(GIVEN INFORMATION)
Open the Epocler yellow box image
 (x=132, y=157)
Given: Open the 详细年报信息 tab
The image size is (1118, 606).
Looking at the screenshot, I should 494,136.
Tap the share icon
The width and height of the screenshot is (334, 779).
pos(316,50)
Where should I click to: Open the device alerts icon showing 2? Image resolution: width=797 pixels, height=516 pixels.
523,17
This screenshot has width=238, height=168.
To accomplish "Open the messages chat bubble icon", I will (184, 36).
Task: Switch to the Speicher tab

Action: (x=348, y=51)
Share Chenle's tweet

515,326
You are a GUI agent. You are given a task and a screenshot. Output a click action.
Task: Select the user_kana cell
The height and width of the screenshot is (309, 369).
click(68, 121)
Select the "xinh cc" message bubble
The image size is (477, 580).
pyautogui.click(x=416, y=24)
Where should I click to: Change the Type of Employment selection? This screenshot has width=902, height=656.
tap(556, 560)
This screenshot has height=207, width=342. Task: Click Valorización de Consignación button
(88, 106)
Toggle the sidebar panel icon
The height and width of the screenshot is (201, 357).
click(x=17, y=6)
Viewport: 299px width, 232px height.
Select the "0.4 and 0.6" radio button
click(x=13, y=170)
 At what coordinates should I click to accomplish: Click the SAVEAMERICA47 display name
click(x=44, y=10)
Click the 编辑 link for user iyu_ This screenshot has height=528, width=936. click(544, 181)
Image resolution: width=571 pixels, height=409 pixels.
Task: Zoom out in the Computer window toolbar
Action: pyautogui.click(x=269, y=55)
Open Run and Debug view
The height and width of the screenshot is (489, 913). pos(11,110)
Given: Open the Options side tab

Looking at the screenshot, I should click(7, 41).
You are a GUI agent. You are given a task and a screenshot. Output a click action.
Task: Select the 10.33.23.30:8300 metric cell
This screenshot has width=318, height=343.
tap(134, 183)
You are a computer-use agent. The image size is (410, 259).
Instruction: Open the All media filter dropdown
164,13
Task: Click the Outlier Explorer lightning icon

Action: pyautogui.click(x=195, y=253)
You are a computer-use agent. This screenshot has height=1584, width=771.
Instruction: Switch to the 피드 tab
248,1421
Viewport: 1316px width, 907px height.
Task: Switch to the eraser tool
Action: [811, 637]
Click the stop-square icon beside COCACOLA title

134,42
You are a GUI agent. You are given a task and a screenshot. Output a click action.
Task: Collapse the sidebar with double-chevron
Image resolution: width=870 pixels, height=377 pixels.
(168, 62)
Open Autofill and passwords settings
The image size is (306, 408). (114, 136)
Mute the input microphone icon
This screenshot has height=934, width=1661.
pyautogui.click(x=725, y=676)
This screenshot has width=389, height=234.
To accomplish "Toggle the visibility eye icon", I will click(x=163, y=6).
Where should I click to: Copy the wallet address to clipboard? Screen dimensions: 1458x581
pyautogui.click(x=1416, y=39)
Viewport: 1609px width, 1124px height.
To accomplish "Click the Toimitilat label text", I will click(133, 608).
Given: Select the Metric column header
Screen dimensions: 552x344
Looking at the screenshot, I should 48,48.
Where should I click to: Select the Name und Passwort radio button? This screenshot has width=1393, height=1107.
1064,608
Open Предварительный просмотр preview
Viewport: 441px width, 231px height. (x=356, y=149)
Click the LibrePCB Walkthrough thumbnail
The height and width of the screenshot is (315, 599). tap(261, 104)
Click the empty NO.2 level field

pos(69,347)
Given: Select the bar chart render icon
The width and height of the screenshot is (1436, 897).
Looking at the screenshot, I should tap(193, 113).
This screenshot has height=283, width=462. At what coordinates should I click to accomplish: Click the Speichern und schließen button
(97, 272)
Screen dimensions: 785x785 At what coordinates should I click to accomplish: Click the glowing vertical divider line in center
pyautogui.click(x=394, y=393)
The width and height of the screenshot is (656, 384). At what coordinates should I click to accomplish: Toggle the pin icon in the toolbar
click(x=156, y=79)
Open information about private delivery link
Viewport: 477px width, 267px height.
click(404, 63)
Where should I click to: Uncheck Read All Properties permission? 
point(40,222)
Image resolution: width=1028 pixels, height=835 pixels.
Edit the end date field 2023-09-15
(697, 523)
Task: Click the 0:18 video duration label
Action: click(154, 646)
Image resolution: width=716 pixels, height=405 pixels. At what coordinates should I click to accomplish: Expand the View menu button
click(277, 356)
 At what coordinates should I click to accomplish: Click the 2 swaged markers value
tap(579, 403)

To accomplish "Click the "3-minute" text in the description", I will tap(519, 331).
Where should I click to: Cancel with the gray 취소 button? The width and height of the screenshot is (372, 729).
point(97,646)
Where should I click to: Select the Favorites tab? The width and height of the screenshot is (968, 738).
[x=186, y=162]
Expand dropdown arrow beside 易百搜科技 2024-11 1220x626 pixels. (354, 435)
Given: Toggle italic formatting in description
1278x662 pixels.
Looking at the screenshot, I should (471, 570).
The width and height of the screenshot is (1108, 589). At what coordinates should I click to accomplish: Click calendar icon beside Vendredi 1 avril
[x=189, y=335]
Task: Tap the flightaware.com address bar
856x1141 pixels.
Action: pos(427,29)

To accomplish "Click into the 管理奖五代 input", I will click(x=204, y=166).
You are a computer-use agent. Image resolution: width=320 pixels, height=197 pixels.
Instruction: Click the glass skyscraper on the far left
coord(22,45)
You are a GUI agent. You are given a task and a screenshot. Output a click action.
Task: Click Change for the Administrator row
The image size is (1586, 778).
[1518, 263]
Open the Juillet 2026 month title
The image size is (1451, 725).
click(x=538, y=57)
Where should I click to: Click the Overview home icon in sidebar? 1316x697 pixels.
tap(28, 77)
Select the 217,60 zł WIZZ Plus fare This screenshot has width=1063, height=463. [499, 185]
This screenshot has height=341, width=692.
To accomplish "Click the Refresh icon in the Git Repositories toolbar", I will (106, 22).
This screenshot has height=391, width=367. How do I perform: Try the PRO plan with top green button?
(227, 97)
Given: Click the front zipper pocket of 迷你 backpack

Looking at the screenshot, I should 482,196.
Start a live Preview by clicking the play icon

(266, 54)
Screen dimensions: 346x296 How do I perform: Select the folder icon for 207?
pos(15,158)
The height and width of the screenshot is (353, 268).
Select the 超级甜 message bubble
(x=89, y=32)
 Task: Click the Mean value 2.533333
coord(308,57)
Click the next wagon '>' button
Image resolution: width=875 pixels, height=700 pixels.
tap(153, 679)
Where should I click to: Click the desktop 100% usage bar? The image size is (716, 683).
(End GIVEN INFORMATION)
Using the data above, reproduce exactly the lines from the line that contains "Expand dropdown arrow" through the line that contains "You are a computer-use agent. Image", including both.

▶ _RESULT FOR THIS TASK_:
Expand dropdown arrow beside 易百搜科技 2024-11 1220x626 pixels. (354, 435)
Given: Toggle italic formatting in description
1278x662 pixels.
Looking at the screenshot, I should (471, 570).
The width and height of the screenshot is (1108, 589). At what coordinates should I click to accomplish: Click calendar icon beside Vendredi 1 avril
[x=189, y=335]
Task: Tap the flightaware.com address bar
856x1141 pixels.
Action: pos(427,29)

To accomplish "Click into the 管理奖五代 input", I will click(x=204, y=166).
You are a computer-use agent. Image resolution: width=320 pixels, height=197 pixels.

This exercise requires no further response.